- Exercise goal: Out of the lines below, please list those that hold the string "computer".
Start of Block
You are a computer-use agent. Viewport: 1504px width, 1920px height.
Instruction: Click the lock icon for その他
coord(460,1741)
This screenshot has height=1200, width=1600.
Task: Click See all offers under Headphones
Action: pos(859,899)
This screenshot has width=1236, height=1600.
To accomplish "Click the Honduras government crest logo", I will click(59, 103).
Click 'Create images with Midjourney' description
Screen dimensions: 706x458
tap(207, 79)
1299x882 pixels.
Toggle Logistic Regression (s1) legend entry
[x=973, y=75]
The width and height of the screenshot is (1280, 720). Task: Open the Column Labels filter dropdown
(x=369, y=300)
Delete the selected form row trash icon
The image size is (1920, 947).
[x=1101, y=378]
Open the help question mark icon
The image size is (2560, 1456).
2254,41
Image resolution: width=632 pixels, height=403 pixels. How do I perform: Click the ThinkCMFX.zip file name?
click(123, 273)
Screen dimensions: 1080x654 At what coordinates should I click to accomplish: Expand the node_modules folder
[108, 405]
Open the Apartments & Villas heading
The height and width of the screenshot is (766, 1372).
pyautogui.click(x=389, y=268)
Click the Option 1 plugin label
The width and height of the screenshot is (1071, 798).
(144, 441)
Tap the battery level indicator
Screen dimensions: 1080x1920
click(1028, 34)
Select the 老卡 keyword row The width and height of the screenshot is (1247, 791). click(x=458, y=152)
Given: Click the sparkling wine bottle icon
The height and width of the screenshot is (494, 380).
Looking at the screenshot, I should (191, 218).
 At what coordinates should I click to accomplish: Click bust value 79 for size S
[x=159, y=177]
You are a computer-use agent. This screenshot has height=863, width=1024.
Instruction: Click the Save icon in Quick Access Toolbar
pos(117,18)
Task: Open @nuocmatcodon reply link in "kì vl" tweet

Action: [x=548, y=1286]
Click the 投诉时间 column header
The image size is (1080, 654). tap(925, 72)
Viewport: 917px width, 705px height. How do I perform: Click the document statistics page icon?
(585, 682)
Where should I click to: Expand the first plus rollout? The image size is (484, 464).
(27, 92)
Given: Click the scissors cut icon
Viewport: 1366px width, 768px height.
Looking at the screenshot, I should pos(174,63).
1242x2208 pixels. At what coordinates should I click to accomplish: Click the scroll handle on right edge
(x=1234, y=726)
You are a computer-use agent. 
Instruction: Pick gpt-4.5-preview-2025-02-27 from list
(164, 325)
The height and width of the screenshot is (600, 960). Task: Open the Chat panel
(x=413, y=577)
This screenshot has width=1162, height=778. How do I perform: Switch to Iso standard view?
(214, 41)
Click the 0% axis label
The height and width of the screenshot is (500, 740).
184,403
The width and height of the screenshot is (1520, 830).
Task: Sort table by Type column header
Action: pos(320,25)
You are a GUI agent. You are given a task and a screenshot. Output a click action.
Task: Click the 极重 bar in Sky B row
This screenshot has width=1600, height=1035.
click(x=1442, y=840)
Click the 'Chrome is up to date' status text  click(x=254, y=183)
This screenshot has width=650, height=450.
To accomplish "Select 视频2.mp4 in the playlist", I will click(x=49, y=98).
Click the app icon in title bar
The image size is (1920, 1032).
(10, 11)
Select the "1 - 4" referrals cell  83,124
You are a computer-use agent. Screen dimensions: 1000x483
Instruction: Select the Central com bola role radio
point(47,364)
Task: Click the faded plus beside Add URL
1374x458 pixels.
End of Block
- Reply:
You are a computer-use agent. Viewport: 1504px width, 1920px height.
You are a computer-use agent. This screenshot has height=863, width=1024.
You are a computer-use agent. 
You are a computer-use agent. Screen dimensions: 1000x483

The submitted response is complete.